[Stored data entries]
______

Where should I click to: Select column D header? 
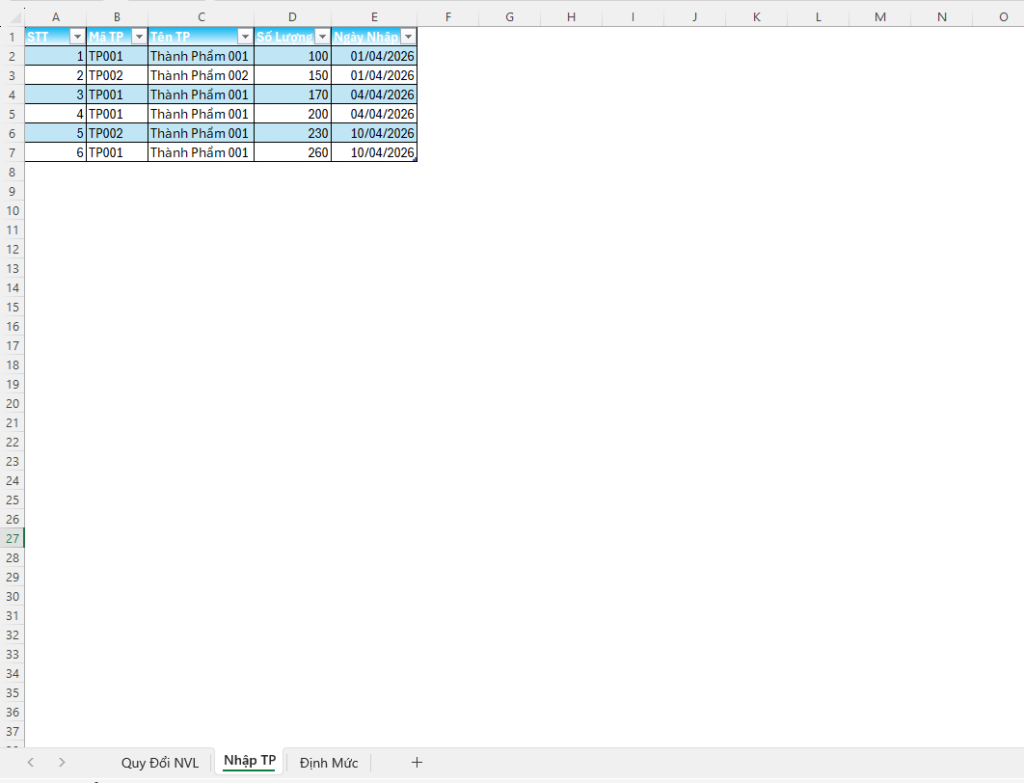292,16
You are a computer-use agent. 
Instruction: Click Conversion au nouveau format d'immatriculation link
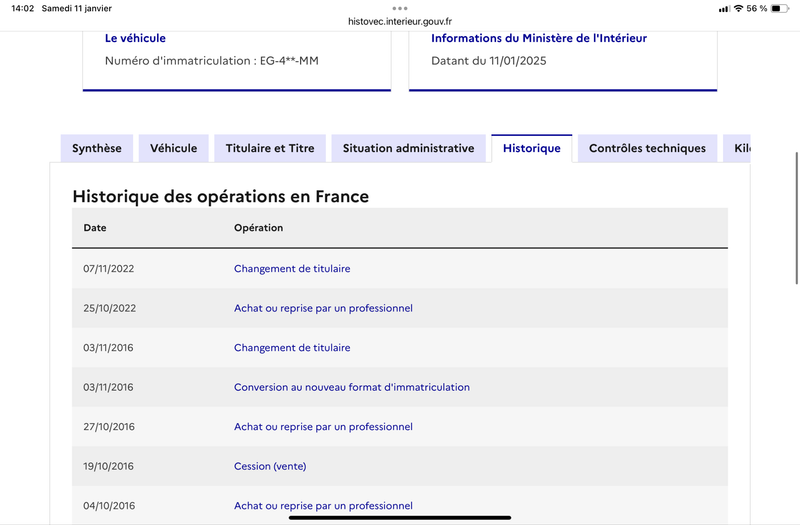pyautogui.click(x=352, y=387)
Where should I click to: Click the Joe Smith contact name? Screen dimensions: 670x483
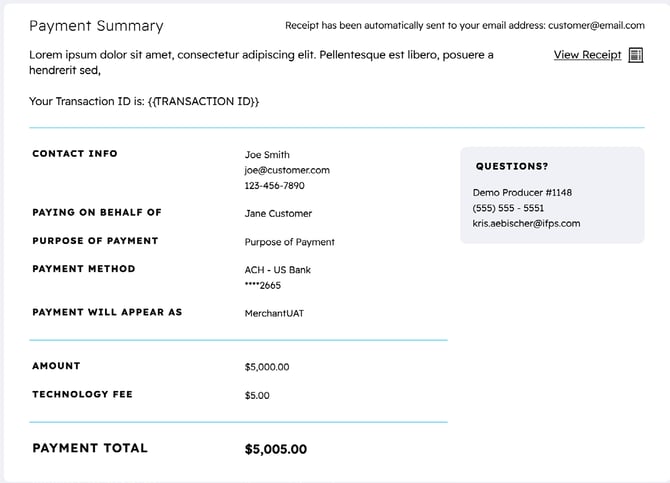tap(267, 155)
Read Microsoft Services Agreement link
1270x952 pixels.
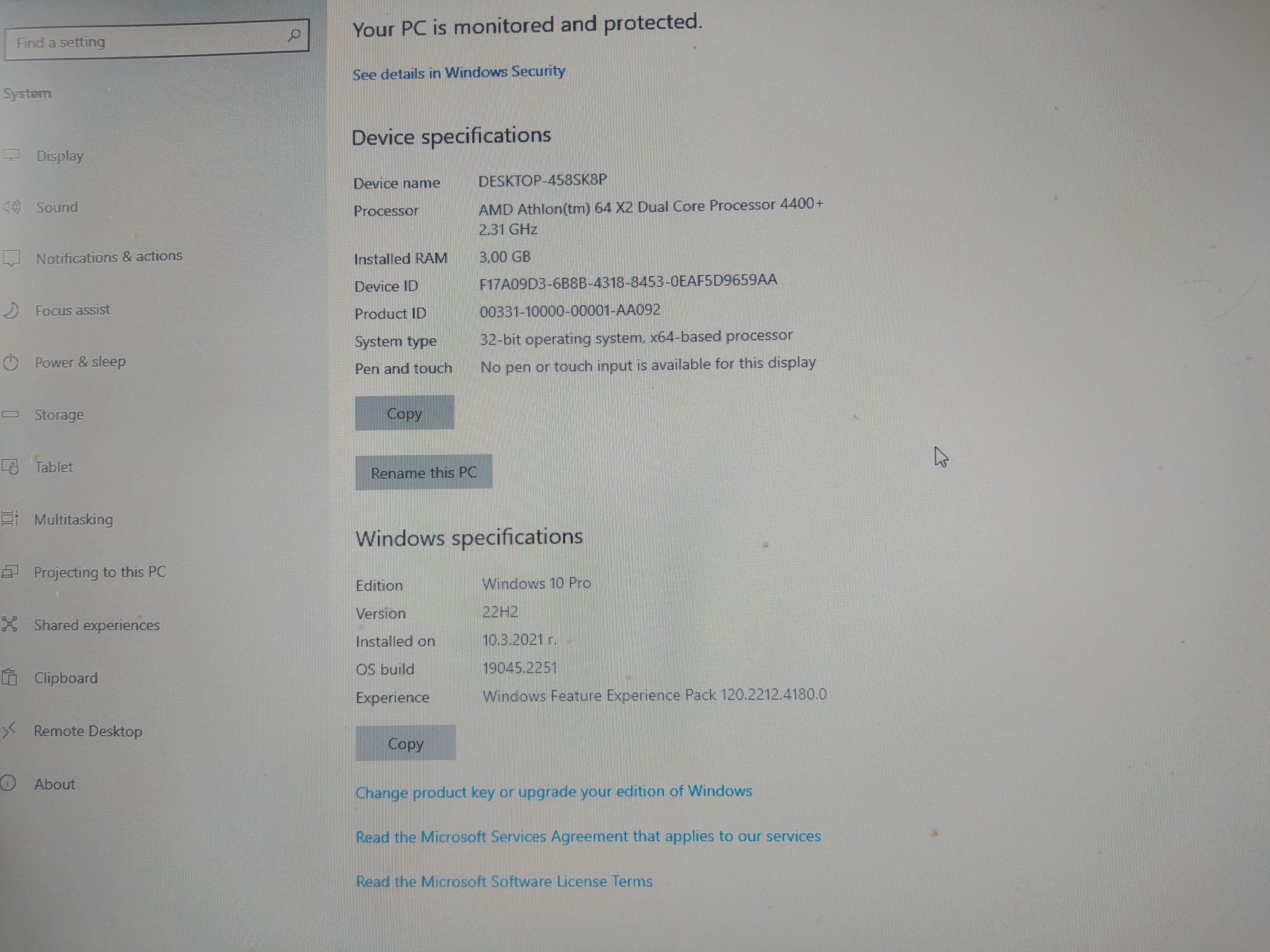(588, 836)
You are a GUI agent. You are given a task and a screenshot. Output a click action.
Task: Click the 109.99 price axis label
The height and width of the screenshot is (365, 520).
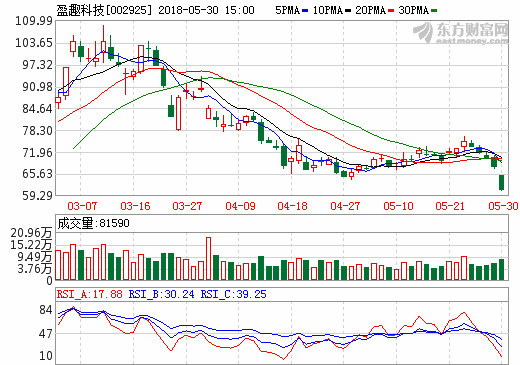coord(34,21)
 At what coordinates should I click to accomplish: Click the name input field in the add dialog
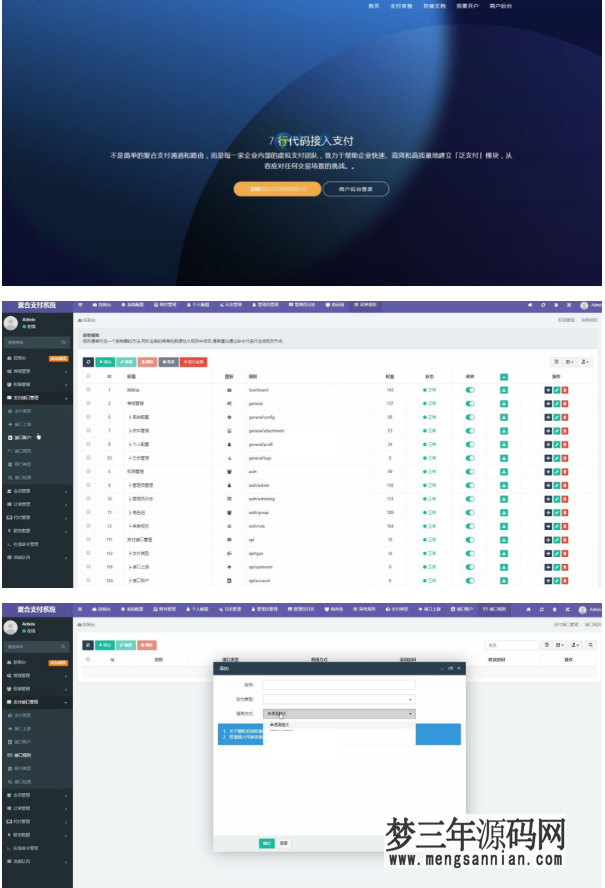[338, 685]
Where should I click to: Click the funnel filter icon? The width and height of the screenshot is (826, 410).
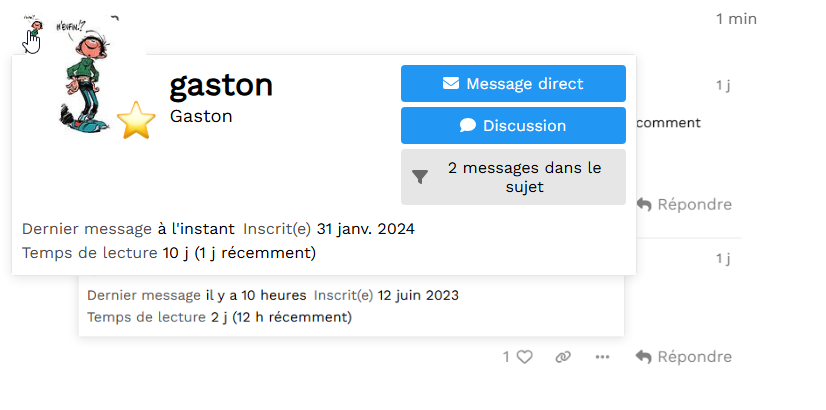[x=420, y=177]
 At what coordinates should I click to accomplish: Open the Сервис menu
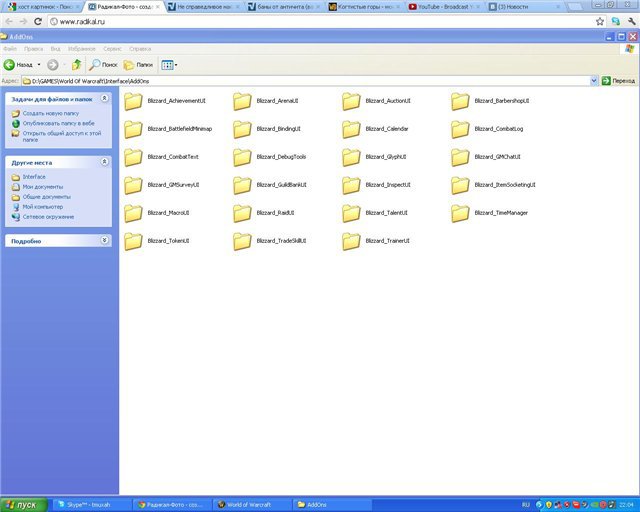[112, 48]
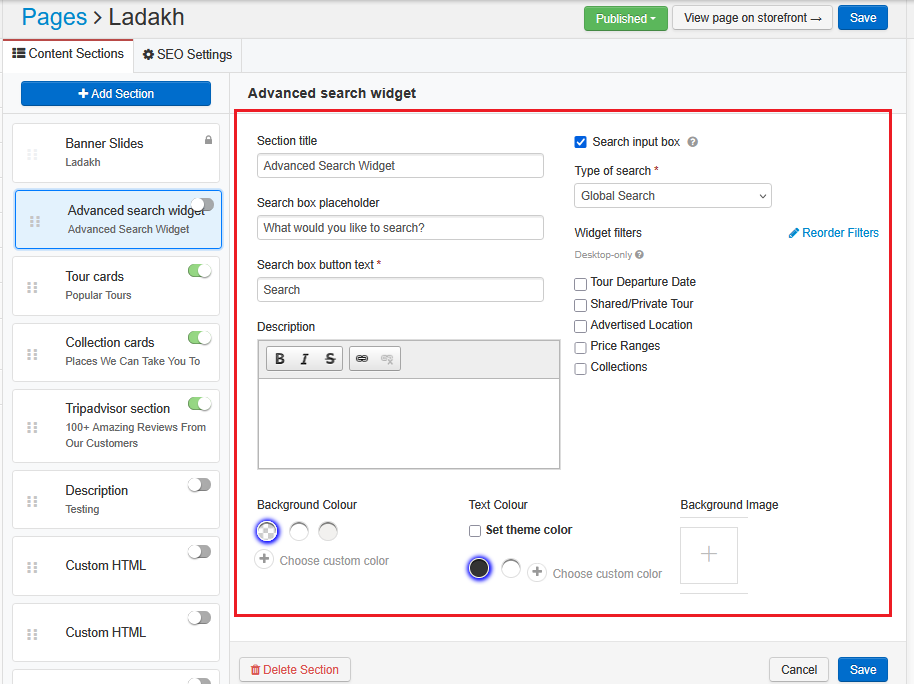
Task: Click the Reorder Filters link
Action: point(833,233)
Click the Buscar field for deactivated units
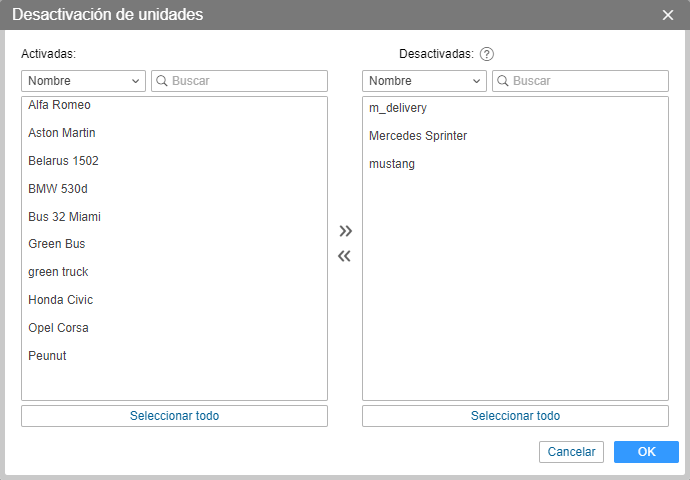The height and width of the screenshot is (480, 690). coord(587,81)
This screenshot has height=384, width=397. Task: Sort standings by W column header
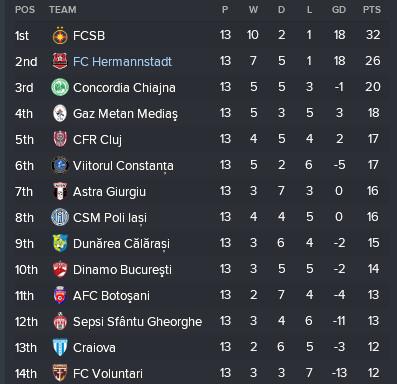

______

**YOUR OBJECTIVE:**
Please print the data above once more, exactly and without images.

**WRITTEN ANSWER:**
Where should I click to: Select column D header? 
292,16
You are a computer-use agent. 
Instruction: Click Conversion au nouveau format d'immatriculation link
pyautogui.click(x=352, y=387)
Where should I click to: Click the Joe Smith contact name? Screen dimensions: 670x483
tap(267, 155)
Read Microsoft Services Agreement link
1270x952 pixels.
(588, 836)
You are a GUI agent. You are given a task and a screenshot. Output a click action.
Task: Click the 109.99 price axis label
The height and width of the screenshot is (365, 520).
coord(34,21)
 At what coordinates should I click to accomplish: Click the name input field in the add dialog
[338, 685]
Where should I click to: Click the funnel filter icon? The width and height of the screenshot is (826, 410).
[x=420, y=177]
 At what coordinates should I click to accomplish: Open the Сервис menu
[112, 48]
Task: Click the Reorder Filters link
Action: point(833,233)
Click the Buscar field for deactivated units
The height and width of the screenshot is (480, 690). coord(587,81)
This screenshot has height=384, width=397. Task: Sort standings by W column header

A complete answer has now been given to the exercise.